Pain Management/MSK
Matthew Hung, MD (he/him/his)
Interventional Radiology Resident
Division of Interventional Radiology, Department of Radiology, Perelman School of Medicine at the University of Pennsylvania, Philadelphia, PA
Disclosure(s): No financial relationships to disclose
Terence P. Gade, MD PhD
Assistant Professor of Radiology
Penn Image-Guided Interventions (PIGI) Lab, Hospital of the University of Pennsylvania
Gregory J. Nadolski, MD
Attending Physician
Penn Image-Guided Interventions (PIGI) Lab, Hospital of the University of Pennsylvania, Division of Interventional Radiology
Stephen Hunt, MD, PhD, FSIR (he/him/his)
Assistant Professor of Radiology
Penn Image-Guided Interventions (PIGI) Lab, Hospital of the University of Pennsylvania
Review the anatomy of the intercostal nerves, including relation to vascular structures, branching pattern, and dermatomes.
Describe the indications for an intercostal nerve block or neurolysis.
Summarize the steps of performing an intercostal nerve block or neurolysis, highlighting tips and tricks for optimal technique through clinical cases.
An intercostal nerve block is a useful primary or adjunct intervention that can treat a variety of acute and chronic pain conditions, including rib fractures, incisional pain from breast or thoracic surgery, or cancer-related pain due to rib or pleural metastases. Intercostal nerve blocks have also been used as a perioperative analgesic for several procedures commonly performed by interventional radiology, such as chest tube placement or percutaneous cryoablation of lung tumors. For definitive or long-term pain control, intercostal neurolysis can be performed using a similar technique.
Clinical Findings/Procedure Details:
Our nerve block cocktail consists of a mixture of Bupivicaine 0.5% solution and Kenalog (triamcinolone 40 mg/mL) in a 6:1 ratio with a small volume (< 1 mL) of iodinated contrast for visibility if being done under CT or fluoroscopic guidance. We perform the majority of our procedures under CT guidance, however fluoroscopic and ultrasound guidance are used when concurrent procedures dictate their use. The patient is positioned in a prone or treatment side decubitus position. Under imaging guidance, a 25-gauge needle is inserted in a caudocranial orientation to the underside of the rib at the level of interest, approximately 2-4 inches lateral to the spinous process. After confirmation of needle tip position, 2-3 mL of the nerve block agent are injected at each level. CT guidance allows visualization of agent diffusion along the neurovascular bundle. At a minimum, block of the intercostal nerves above and below the level of interest should be performed due to radiating innervation from adjacent levels. For permanent intercostal neurolysis, 15 minutes time is allowed for the block to take effect, and then 1.5-2 mL of dehydrated ethanol is injected at each level.

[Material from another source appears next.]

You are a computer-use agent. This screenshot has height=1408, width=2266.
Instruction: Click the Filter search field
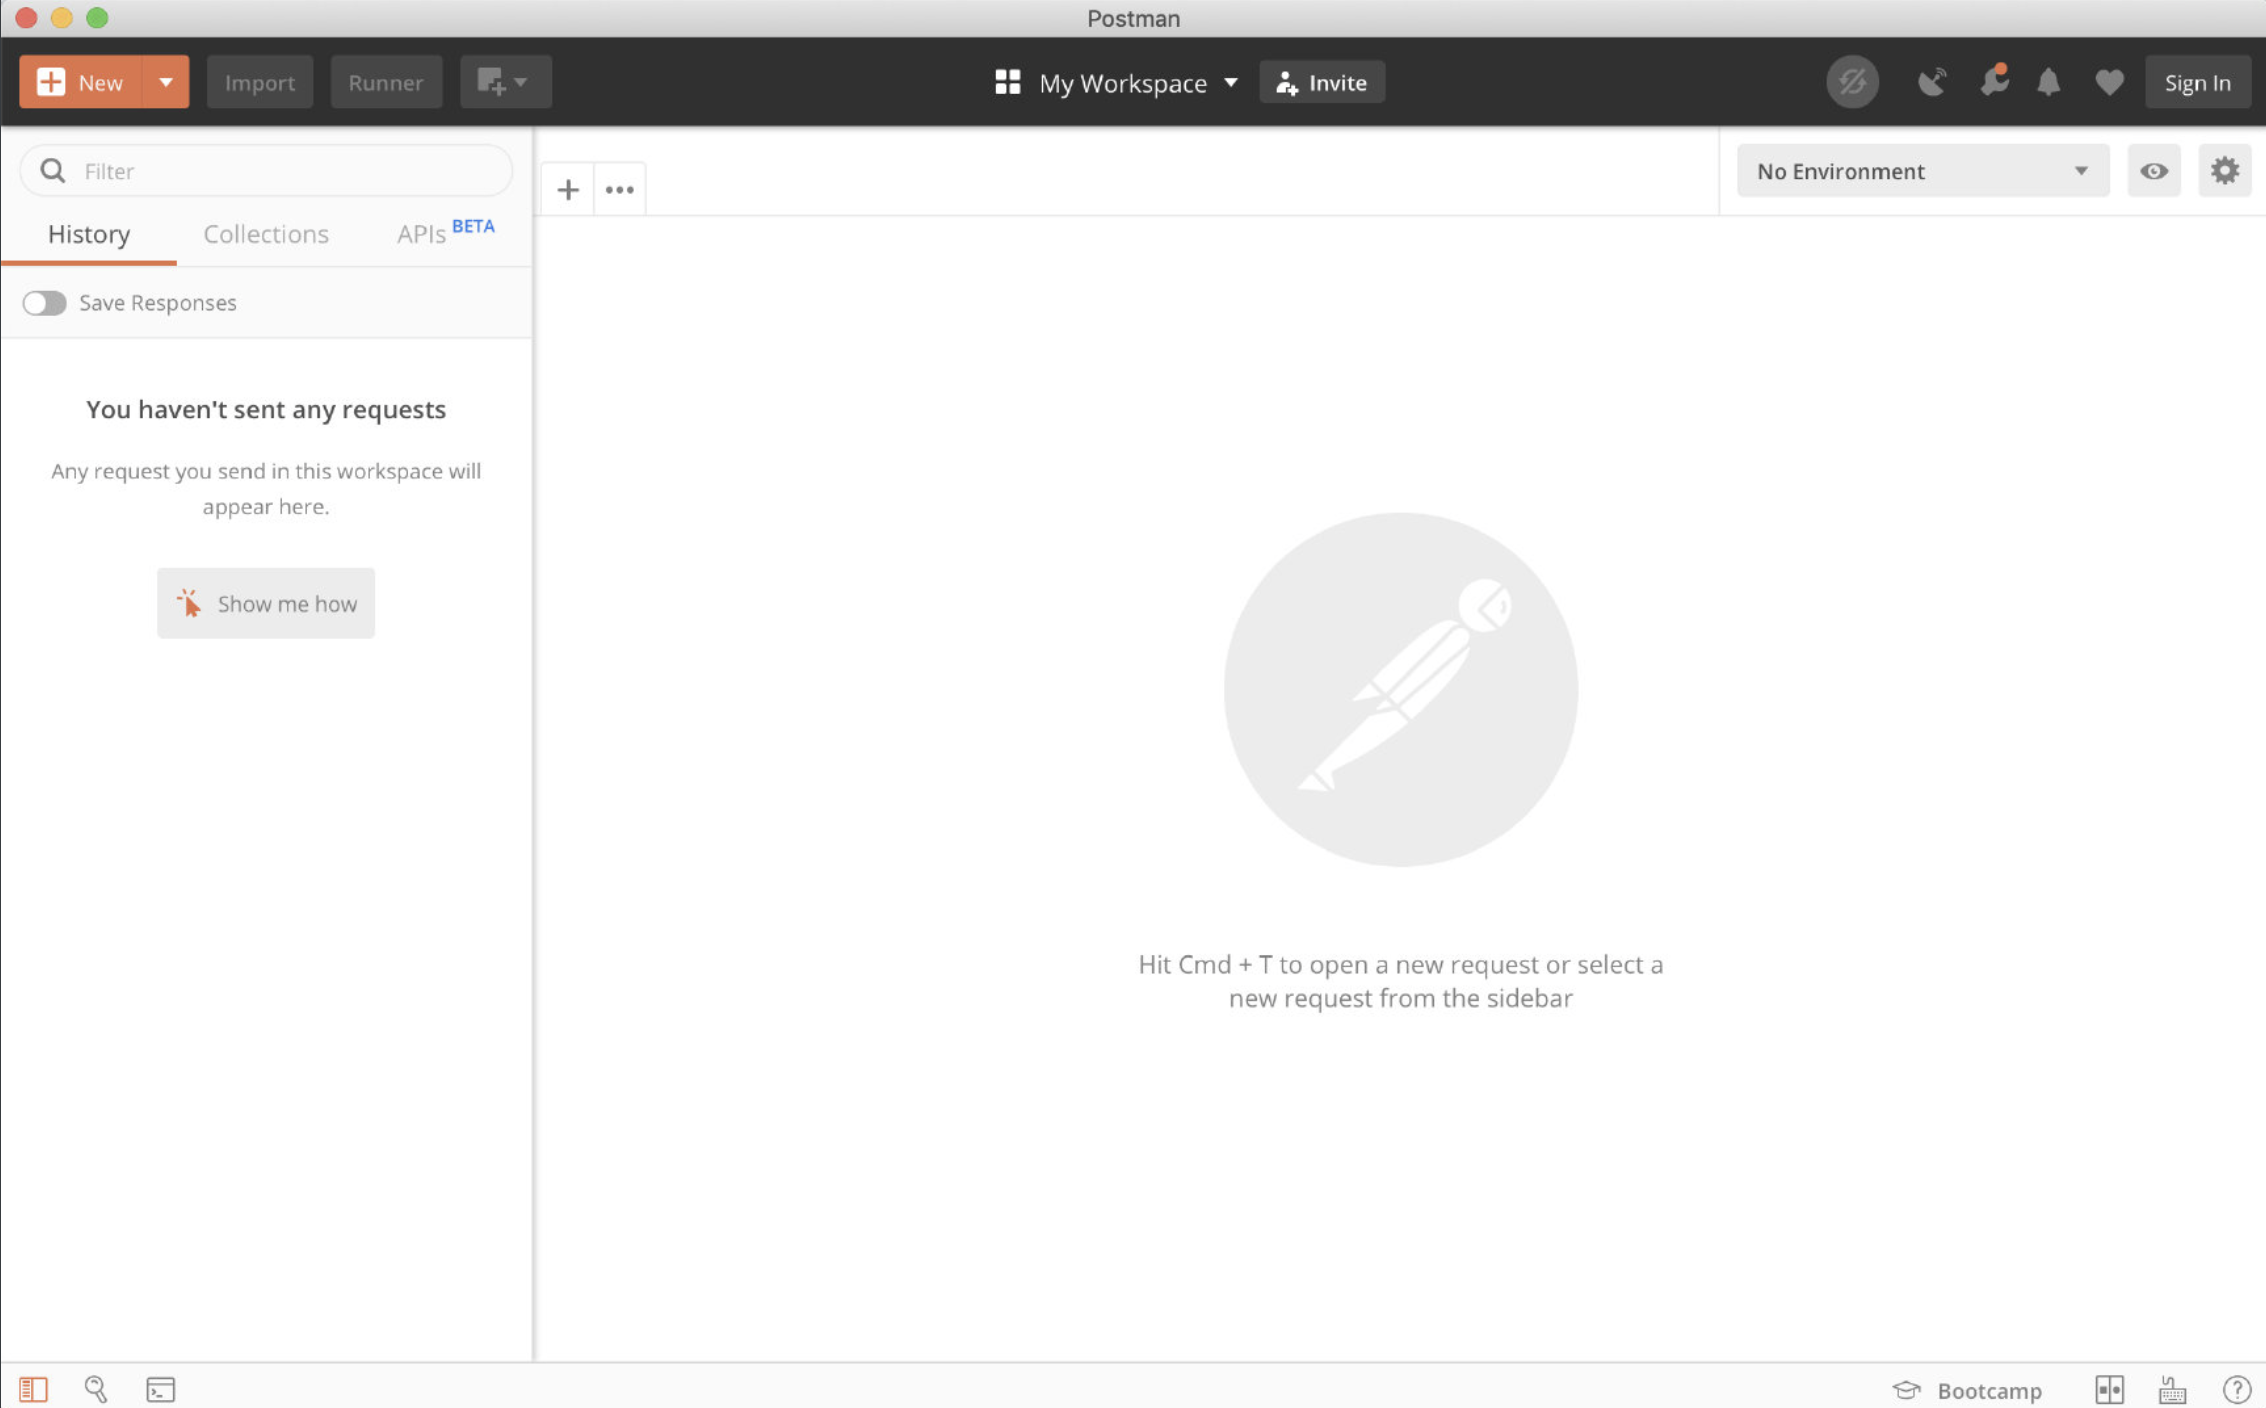[x=285, y=171]

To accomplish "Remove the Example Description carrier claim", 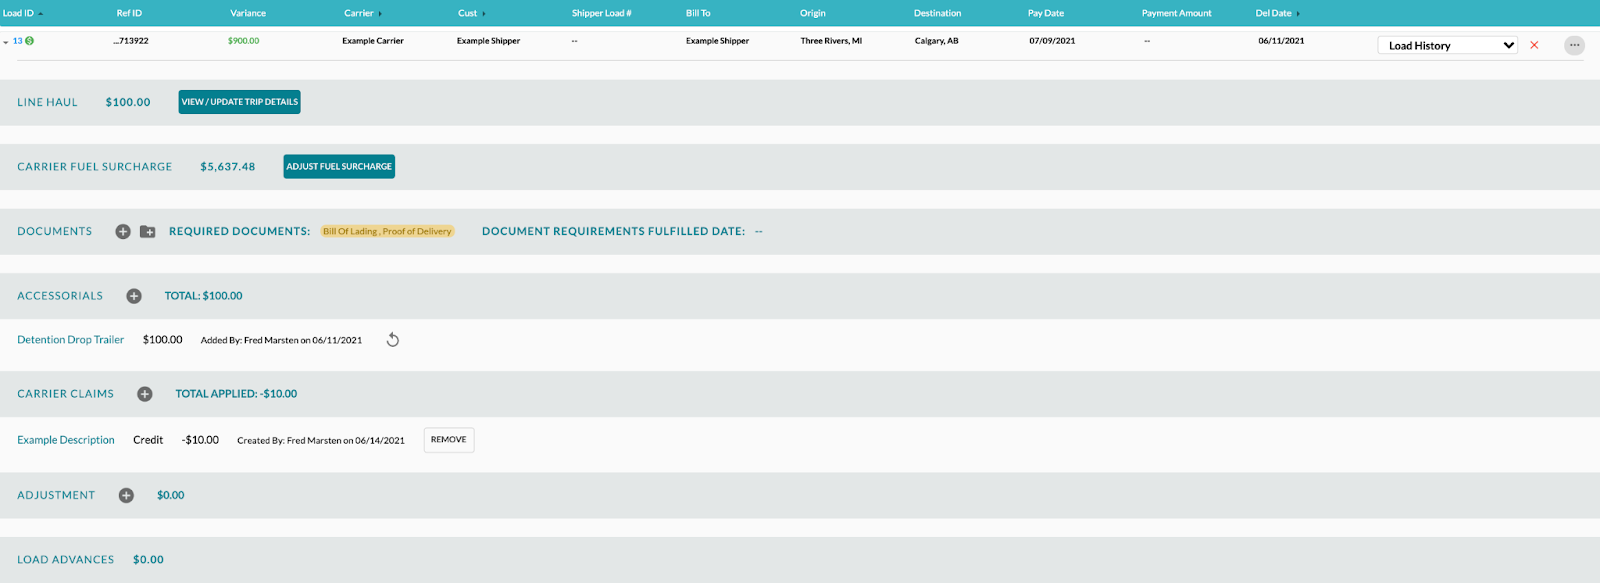I will [x=448, y=440].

Conclusion and/or Teaching Points:
Intercostal nerve block and neurolysis are valuable tools available to the interventional radiologist that are easy to learn, cost-efficient, safe, and quick to perform. Incorporating these techniques when performing a procedure requiring percutaneous access through an intercostal dermatome can help to achieve optimal analgesia for the patient in the perioperative setting, and potentially in the long-term if neurolysis is performed.